▶ **Objective**: Count the lines in the items below that contain the string "logo", treating uppercase and lowercase as different. Reply with that number alone.

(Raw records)
^^^^

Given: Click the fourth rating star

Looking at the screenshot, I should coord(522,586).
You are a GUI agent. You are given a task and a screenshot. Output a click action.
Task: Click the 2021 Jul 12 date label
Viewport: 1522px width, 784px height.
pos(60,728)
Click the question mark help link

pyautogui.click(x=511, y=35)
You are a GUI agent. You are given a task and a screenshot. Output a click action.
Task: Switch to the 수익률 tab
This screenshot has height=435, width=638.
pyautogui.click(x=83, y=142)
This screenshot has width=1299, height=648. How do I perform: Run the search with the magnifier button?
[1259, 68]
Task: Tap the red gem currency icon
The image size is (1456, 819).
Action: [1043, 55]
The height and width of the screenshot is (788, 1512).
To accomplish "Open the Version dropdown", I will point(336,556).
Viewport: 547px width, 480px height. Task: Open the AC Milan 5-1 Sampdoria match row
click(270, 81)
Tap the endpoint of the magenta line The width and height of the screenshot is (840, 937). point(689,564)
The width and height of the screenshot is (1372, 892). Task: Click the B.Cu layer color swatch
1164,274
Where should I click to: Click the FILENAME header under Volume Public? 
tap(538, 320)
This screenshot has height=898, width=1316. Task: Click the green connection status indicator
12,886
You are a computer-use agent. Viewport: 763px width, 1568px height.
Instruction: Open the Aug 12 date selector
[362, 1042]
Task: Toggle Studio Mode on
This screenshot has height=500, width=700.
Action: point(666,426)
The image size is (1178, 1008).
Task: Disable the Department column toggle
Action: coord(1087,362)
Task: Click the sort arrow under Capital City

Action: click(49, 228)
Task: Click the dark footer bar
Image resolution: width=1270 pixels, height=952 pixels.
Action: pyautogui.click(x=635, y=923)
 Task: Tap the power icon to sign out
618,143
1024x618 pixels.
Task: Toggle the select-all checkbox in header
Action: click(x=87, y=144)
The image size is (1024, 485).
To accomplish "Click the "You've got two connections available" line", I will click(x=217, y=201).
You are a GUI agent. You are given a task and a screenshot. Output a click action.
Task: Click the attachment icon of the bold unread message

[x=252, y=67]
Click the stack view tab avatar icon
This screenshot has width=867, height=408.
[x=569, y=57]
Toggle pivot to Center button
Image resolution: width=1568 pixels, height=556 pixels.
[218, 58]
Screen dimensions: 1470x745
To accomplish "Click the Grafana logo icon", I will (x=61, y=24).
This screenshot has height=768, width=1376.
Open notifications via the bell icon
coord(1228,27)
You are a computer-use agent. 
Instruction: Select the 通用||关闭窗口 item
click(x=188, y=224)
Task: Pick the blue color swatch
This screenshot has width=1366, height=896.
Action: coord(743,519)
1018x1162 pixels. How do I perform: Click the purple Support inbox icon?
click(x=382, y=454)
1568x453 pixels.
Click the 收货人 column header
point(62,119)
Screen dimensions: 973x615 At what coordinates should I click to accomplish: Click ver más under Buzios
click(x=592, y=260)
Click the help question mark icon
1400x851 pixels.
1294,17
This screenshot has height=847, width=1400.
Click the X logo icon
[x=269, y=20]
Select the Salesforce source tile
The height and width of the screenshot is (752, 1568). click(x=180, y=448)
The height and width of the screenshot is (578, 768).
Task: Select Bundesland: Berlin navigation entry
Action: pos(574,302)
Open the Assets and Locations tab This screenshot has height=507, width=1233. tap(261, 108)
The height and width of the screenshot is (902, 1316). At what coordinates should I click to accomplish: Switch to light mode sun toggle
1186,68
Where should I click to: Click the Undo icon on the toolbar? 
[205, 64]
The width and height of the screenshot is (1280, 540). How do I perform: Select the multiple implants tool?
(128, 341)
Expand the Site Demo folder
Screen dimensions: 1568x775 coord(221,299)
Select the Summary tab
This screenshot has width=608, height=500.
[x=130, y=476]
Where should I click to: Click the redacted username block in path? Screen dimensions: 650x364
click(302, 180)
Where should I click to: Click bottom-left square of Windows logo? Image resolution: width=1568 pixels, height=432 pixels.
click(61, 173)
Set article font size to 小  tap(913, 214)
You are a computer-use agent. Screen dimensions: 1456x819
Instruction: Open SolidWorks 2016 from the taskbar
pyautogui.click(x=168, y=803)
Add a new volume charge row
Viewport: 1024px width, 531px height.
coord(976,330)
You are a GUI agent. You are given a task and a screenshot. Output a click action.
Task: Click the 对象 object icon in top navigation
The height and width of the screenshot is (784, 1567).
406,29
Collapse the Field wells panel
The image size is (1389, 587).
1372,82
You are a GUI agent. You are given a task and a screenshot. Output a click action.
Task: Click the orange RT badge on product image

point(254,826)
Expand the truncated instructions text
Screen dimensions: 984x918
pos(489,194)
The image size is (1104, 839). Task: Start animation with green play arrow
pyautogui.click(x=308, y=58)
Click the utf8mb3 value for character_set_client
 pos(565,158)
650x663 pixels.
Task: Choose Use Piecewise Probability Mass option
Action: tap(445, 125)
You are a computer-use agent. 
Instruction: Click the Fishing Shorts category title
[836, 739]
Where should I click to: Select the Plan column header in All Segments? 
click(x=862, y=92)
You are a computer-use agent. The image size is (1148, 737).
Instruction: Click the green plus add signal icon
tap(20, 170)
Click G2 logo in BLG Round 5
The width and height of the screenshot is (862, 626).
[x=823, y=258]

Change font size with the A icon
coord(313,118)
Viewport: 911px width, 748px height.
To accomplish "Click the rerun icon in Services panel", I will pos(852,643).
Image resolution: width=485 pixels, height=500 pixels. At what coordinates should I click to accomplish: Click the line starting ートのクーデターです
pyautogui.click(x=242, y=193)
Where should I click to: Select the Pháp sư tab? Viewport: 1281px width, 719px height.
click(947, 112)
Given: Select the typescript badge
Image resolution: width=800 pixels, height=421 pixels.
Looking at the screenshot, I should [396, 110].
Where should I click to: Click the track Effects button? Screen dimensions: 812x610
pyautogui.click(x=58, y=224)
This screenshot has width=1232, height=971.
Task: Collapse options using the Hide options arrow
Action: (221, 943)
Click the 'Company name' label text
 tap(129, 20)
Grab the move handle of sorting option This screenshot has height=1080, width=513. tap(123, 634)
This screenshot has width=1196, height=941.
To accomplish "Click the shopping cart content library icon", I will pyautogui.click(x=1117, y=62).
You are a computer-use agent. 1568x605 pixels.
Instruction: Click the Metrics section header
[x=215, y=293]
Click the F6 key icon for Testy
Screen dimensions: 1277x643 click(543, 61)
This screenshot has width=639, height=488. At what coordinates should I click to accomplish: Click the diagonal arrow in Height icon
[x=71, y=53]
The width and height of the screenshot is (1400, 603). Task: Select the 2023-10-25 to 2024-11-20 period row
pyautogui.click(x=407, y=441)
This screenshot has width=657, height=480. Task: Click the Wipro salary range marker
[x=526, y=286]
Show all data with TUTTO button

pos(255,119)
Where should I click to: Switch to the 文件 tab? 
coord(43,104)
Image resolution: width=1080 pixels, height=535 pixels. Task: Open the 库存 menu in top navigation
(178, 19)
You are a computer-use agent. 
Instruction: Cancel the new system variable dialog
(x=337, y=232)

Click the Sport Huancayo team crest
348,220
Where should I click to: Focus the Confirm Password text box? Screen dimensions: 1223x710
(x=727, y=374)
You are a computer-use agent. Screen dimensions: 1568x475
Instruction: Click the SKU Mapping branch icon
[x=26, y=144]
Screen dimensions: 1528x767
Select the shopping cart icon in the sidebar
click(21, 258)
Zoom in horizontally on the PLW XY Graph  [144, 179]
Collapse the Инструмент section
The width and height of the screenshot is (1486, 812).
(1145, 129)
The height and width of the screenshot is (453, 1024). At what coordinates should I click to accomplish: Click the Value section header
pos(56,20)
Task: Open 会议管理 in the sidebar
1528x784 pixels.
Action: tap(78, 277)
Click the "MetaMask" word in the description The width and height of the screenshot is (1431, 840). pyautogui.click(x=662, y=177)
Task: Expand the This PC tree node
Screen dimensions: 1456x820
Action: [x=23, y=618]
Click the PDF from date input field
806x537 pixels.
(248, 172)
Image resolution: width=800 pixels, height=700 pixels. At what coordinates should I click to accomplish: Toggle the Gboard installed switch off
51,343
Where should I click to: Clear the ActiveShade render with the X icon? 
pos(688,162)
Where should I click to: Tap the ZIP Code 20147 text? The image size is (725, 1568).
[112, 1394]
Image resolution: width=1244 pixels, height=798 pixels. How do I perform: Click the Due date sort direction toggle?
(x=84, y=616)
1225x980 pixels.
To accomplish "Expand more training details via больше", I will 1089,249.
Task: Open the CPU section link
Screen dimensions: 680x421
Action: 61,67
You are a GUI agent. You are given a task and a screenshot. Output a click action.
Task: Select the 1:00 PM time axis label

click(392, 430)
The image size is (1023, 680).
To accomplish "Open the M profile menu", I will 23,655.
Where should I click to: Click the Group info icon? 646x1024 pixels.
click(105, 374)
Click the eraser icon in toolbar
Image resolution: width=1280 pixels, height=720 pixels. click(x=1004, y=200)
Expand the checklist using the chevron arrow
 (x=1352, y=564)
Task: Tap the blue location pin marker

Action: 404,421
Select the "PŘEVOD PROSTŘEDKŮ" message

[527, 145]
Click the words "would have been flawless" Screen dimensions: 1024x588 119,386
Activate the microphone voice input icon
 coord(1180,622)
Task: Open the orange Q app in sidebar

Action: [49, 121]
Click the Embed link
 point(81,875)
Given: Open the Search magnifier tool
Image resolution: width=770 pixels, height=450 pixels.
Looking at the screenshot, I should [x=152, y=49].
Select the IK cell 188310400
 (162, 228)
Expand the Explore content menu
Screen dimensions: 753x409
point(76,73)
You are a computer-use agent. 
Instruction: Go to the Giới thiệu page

^^^^

▶ **Answer for this exercise**: 4